I just took the first backup with the latest Duplicati 2.0.4.23_beta_2019-07-14 and about 2 million files (319GB), and it’s taking minutes to browse and open each folder to even just look at what’s inside (even if the directory structure is single dirs inside single dirs until you get deeper).
Would definitely love some optimizations on this front.
Have you ever vacuumed your database? If not try turning on the auto-vacuum option and let it vacuum at the end of the next backup job… See if it helps…
Very slow folder browsing during restore said it’s “caused by a large table of paths needing to be filtered”, which I think is referring to the File table where the Path for some file is kept – and a row created if the file changes. That’s a flat list to search through. There didn’t used to be folder organization, but there is now.

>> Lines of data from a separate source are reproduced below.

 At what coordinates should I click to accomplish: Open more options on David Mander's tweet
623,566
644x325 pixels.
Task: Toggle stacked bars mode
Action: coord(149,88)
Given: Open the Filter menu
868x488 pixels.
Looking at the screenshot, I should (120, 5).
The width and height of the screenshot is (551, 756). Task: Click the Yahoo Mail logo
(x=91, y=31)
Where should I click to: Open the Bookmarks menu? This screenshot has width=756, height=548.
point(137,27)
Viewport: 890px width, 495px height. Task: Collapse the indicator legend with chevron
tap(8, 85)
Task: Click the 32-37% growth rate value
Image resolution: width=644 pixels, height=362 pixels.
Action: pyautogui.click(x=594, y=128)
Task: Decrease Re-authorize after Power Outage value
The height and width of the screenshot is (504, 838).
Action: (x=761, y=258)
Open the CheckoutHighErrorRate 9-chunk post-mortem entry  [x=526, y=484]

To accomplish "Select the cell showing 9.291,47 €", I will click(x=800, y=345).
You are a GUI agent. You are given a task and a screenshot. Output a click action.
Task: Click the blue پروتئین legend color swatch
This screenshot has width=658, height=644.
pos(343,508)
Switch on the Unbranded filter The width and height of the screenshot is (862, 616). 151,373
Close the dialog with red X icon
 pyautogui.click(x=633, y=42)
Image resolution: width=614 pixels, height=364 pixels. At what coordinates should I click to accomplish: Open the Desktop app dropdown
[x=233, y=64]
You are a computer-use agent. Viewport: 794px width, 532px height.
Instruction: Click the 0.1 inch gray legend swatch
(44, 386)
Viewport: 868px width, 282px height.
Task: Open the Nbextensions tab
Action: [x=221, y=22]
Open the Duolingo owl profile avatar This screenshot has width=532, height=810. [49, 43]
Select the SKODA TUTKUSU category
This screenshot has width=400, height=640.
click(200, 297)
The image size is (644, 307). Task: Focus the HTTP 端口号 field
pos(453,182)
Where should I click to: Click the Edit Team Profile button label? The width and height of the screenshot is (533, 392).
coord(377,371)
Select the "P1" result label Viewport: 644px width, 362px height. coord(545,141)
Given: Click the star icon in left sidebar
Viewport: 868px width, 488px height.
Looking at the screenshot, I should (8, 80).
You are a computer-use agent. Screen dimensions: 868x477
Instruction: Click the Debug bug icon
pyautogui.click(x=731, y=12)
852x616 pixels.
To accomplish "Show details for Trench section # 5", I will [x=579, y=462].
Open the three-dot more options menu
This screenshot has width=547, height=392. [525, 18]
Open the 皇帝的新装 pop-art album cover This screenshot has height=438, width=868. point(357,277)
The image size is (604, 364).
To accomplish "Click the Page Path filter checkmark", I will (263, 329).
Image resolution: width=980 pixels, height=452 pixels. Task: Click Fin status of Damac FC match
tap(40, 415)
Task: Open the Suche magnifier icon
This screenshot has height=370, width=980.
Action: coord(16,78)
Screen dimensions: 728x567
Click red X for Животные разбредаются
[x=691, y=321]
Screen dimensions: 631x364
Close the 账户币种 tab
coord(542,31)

Local database is a somewhat obsolete simplified view showing how a fileset points to files which point to a set of data blocks and a set of metadata blocks. What’s changed, and might be relevant to fixing issue:
Changed the internal storage of paths to use a prefix method. This should reduce the size of the database significantly and enable much faster database queries later on
I didn’t write that text, but because the prefix is a folder, it possibly opens the door to faster folder opens…
I’m still backing up using and testing v2.0.4.21-2.0.4.21_experimental_2019-06-28, which I presume has this change, and in my initial smaller test, the file list speed was very good. I’ll know if it’s actually better than the beta in a few hours when the backup finishes.
Sadly, you’re right. Now that the large backup is complete, the restore list does still take as long as it did before with the beta. At least rebuilding the db on my local machine now took only 25 minutes with the experimental instead of days like with the beta.
Open issue Listing directories for restore very slow #1715 just got a note to look here. Maybe someone will volunteer to change the code to make better use of the path prefix, if the new design actually helps with this.
On the first tab, select one of your backup sets and click Restore files. When you see the file file tree with C:\ (or whatever), leave it there.
Go to the second Duplicati web browser tab and go to About / Show Log / Live / and select Profiling.
Then go back to the first tab and expand C:. When it is complete, go back to the tab that shows the Live log. Near the top (second line when I tried this) it shows the total time it took. But below that it should show several lines like “… ExecuteNonQuery … took [time]” or “… ExecuteReader … took [time]”
Just curious which one of those Execute lines stands out as taking the biggest chunk of the total time.
Takes about 40 seconds to get the root restore directory tree loaded and ready
Takes about 20 seconds to expand a directory in the tree and get it loaded and ready
25-30% CPU while backing up
What I realized while testing is that this backup has a much more complex directory structure. It contains hundreds of directories as it’s a backup of my developer workstation. I read in this thread that expanding a node in the tree needs to parse the whole directory list each time making it slower on such complex directory configuration. So that’d explain my issue IMO
Windows Duplicati Config:
Duplicati Beta (2.0.5.1_beta_2020-01-18)
2-5% CPU while browsing restore
Takes about 2 seconds to get the root restore directory tree loaded and ready
Takes about 2 seconds to expand a directory in the tree and get it loaded and ready
In addition to CPU usage, I was curious about CPU model. This is largely a CPU-intensive task, and I believe single-threaded like most (all?) sqlite queries. So single-threaded CPU performance will also affect this.
Windows box CPU (the one that has the fastest Restore browse) is a Intel Core i5 4670 Quad Core 3.4GHZ Processor LGA1150 Haswell 6MB Cache.
Linux laptop (workstation) has a 8th Generation Intel® Core™ i7-8550U Processor (8M Cache, up to 4.0 GHz).
Anyway in my book, performance is very acceptable. I used to be a Crashplan client before they messed my whole account up and their app was MUCH slower for browsing. So yay for Duplicati and open source software
I use B2. I also tried Wasabi and had no complaints. B2 offers the ability to ship a bucket snapshot on USB drive, which I thought might be a nice option for faster disaster recovery.